My personal 2016 highs and lows weren’t quite as marred by death, but they weren’t bereft of it either. I lost my grandmother this year, though not entirely unexpected it rocked my world all the same. It was a low I’m still recovering from.
There were highs as well. I graduated college; a feat I sometimes felt was impossible while trying to finish school as a single mom. A month later my best friend moved away, now we live with a whole giant country between us. Then I started writing this column, another unbelievable high in my 2016.
It’s been a year of growth, and also a year of giant steps backward. I suppose that can be said of any year, but to me this year felt like it got stepped up a notch on the emotional whiplash o-meter.
I’ve never been one for making New Year’s resolutions, mostly because I’ve failed one too many times.
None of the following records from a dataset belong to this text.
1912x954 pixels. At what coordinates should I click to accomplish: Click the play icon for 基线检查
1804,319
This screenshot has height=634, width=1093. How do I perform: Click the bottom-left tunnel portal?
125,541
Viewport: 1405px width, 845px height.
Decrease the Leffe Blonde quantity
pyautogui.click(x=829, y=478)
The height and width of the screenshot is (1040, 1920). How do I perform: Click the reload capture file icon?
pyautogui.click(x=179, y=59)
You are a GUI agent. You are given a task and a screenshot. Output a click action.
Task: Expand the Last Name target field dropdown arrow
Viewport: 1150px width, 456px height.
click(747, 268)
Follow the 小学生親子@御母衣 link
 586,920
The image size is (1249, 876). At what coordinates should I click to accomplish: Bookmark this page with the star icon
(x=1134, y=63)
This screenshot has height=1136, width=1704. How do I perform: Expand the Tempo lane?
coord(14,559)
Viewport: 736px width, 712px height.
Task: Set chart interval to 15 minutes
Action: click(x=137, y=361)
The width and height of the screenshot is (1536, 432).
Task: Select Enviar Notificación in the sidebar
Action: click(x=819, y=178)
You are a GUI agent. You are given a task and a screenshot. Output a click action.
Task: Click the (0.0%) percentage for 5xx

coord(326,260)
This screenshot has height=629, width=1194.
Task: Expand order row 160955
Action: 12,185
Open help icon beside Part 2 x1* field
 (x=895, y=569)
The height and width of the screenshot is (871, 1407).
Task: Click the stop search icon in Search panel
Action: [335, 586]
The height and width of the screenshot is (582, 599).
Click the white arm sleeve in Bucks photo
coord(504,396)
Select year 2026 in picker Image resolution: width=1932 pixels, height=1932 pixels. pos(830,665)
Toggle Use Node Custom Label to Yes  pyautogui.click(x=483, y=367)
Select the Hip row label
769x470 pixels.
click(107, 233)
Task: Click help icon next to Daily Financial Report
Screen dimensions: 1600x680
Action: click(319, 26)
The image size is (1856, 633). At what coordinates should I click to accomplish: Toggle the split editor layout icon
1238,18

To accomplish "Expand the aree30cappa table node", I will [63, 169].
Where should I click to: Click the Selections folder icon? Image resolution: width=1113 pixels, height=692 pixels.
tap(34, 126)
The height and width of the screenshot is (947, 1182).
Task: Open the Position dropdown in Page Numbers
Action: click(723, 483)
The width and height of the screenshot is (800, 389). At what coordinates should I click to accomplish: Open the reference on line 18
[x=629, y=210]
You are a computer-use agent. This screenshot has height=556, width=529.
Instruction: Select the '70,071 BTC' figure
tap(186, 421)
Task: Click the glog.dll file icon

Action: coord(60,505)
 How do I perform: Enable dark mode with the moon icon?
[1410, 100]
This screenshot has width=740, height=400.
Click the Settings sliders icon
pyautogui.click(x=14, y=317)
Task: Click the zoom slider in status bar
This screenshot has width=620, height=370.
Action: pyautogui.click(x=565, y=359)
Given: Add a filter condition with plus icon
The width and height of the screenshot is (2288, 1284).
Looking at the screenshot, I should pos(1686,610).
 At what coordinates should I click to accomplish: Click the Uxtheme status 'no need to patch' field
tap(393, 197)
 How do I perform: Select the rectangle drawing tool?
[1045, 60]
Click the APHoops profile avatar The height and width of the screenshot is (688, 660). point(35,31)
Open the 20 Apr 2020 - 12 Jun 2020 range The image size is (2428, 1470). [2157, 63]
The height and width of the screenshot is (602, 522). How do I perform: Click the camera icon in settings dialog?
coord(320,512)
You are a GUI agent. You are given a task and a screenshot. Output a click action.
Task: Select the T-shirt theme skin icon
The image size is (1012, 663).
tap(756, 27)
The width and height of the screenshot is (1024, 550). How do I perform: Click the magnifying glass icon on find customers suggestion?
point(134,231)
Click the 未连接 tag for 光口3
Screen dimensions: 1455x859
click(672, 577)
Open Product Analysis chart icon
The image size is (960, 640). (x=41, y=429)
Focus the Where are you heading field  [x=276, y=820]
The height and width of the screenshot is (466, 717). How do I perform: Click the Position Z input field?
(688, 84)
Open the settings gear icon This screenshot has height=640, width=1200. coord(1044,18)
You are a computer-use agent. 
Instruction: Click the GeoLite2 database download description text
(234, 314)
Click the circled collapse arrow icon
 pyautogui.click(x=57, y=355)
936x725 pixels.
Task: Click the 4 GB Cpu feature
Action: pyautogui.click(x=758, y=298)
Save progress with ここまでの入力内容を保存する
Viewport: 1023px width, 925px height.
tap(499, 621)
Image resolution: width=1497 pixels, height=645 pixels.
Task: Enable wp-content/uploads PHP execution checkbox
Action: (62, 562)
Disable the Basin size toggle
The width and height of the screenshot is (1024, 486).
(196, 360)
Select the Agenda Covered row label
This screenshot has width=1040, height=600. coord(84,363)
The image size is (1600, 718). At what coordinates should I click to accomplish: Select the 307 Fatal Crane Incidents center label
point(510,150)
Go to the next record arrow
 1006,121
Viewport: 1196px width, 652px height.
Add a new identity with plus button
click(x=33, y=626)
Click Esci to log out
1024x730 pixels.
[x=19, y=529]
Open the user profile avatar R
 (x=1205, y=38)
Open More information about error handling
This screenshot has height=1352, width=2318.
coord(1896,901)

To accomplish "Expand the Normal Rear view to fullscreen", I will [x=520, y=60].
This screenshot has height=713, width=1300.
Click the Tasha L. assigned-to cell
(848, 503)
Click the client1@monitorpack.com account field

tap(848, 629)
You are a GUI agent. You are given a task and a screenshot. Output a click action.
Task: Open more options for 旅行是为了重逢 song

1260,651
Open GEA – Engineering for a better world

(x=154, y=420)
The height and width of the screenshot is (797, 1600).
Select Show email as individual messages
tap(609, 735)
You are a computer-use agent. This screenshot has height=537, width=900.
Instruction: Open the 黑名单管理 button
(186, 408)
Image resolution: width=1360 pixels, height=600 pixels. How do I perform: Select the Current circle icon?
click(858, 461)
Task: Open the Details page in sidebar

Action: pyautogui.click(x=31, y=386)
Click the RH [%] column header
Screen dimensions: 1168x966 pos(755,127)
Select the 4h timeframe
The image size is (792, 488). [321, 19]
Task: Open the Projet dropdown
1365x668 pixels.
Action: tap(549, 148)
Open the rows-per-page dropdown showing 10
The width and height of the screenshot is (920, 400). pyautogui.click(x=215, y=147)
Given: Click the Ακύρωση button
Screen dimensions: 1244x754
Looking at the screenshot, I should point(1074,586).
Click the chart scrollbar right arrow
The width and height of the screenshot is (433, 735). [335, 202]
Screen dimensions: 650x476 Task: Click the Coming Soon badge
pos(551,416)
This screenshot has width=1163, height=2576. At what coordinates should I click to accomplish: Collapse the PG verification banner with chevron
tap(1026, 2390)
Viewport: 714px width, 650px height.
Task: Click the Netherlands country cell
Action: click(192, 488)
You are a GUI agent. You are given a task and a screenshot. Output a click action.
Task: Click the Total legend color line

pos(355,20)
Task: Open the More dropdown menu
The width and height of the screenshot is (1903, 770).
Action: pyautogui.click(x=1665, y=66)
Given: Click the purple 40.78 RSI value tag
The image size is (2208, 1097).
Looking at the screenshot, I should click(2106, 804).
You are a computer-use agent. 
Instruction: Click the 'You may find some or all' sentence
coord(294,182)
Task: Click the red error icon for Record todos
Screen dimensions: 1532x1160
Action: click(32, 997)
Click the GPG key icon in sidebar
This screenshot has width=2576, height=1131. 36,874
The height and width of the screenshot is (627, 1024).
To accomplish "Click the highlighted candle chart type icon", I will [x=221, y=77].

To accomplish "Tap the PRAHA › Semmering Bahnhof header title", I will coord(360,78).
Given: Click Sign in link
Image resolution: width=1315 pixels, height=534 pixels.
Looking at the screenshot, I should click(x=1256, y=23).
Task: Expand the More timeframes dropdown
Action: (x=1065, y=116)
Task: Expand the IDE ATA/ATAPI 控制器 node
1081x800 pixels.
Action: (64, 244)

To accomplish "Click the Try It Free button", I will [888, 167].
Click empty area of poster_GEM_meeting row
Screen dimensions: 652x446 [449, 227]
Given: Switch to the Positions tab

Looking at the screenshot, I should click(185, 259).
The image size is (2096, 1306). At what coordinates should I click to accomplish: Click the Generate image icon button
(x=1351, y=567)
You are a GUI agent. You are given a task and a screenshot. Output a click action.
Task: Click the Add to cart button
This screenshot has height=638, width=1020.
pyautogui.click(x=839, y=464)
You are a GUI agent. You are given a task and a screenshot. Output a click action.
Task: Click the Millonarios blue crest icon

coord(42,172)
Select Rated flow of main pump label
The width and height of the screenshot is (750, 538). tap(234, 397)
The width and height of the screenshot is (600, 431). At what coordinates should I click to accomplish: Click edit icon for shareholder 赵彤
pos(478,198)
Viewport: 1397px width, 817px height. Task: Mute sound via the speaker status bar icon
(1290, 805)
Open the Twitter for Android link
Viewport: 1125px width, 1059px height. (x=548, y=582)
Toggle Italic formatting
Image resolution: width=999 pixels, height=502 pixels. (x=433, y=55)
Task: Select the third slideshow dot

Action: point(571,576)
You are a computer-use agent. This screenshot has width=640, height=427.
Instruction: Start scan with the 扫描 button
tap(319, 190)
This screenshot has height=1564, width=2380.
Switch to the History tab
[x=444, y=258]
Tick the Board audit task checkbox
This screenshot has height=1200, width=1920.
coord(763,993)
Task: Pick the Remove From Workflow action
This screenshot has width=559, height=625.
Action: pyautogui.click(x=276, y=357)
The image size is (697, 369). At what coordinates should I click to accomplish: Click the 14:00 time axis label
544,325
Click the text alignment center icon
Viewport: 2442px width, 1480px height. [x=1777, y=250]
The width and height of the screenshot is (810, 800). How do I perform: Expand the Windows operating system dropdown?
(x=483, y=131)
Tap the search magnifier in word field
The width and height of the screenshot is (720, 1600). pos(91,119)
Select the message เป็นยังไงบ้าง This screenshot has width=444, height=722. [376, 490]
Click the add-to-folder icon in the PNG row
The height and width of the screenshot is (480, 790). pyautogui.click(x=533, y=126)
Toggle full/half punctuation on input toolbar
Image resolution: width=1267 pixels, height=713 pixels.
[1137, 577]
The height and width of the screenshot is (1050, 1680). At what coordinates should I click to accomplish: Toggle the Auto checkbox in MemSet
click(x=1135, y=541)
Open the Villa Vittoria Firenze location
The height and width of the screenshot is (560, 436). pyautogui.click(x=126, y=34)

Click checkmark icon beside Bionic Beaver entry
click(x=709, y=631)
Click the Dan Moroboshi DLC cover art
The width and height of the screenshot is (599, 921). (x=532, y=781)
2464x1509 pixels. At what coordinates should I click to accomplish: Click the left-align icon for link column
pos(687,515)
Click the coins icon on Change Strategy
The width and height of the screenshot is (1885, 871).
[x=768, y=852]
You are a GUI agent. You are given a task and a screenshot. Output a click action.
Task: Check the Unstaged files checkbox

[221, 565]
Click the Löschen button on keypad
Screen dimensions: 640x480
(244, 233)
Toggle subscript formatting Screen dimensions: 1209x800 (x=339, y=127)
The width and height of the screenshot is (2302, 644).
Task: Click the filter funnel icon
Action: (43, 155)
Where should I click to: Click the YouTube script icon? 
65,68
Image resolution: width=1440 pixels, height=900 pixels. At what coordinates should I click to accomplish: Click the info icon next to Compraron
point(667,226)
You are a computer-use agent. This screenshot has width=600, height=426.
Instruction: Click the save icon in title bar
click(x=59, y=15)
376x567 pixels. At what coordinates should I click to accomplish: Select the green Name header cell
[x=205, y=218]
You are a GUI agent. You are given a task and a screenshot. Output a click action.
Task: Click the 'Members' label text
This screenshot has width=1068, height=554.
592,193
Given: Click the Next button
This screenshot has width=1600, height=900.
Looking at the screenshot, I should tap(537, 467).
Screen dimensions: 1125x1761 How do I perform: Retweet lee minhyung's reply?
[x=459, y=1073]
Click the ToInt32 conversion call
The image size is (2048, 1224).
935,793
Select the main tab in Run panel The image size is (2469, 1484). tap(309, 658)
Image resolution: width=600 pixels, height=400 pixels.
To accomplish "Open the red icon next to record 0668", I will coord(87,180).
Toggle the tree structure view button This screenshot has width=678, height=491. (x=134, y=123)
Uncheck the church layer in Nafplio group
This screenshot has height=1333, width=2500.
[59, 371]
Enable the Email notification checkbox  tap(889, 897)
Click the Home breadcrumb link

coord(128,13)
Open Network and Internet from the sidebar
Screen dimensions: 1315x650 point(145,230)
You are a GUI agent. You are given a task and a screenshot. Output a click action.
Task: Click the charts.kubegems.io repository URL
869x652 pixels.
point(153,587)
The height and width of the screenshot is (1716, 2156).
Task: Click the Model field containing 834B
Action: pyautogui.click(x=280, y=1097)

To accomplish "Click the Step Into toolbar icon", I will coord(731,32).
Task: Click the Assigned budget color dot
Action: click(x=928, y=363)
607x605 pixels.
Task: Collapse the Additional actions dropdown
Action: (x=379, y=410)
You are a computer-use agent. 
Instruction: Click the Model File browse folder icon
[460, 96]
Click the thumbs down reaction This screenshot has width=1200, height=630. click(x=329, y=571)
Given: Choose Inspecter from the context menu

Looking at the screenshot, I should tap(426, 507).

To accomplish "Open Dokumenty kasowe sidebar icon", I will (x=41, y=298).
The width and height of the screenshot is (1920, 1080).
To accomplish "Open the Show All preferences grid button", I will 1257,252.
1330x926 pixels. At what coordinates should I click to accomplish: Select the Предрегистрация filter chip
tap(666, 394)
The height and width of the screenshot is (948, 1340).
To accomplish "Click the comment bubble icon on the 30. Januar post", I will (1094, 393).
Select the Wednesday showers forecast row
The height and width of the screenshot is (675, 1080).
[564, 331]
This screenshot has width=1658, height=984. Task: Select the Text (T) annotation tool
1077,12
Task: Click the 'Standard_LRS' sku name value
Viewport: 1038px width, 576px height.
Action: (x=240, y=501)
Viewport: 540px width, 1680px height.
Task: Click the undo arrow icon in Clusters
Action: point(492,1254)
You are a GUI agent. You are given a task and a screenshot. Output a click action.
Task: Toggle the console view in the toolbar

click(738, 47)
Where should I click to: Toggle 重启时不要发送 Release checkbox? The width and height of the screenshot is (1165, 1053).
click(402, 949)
Vowing to change behaviors like eating or exercising, or quitting this or that habit at the start of a new year has never worked out for me. It’s never worked out for most people I know actually. It’s much more fun to just sit back and make bets on how long I think each person will accomplish said resolutions.
As carefree as my current attitude towards resolutions may be, there is one thing I’ve decided is worthy of making into a goal for the next year. I’m a realist, so I realize there’s a good chance 2017 is going to have just as many crazy lows as 2016 did.
So my resolution for 2017 is to spend more time appreciating the highs that come along, and focus less on the negative left behind from those inevitable lows. And the one source of happiness that I can always count on to brighten even my most negative days is my daughter.
I resolve to appreciate these last few months before my daughter starts school and begins her journey to leaving me. There will only be a limited number of days where I will have all her attention to myself. I resolve to not waste any of them. I resolve to hug her more and hug her longer, while she’s still willing to let me set the time limit on affection.
I resolve to appreciate all the times she wants to cuddle, even when it’s at least opportune moment. I want to spend more time basking in her unconditional love and less time worrying about how I may have screwed her up today. I resolve to appreciate even the tantrums and tears, because I know there will be those too.
Making my resolution to be more positive next year even changes the way I think about the last one. Yes there were many low points, but even 2016 wasn’t that bad. Because for every one of the last 364 days, I was lucky enough to be Skye’s mom.
And that is worth celebrating, every day of every year.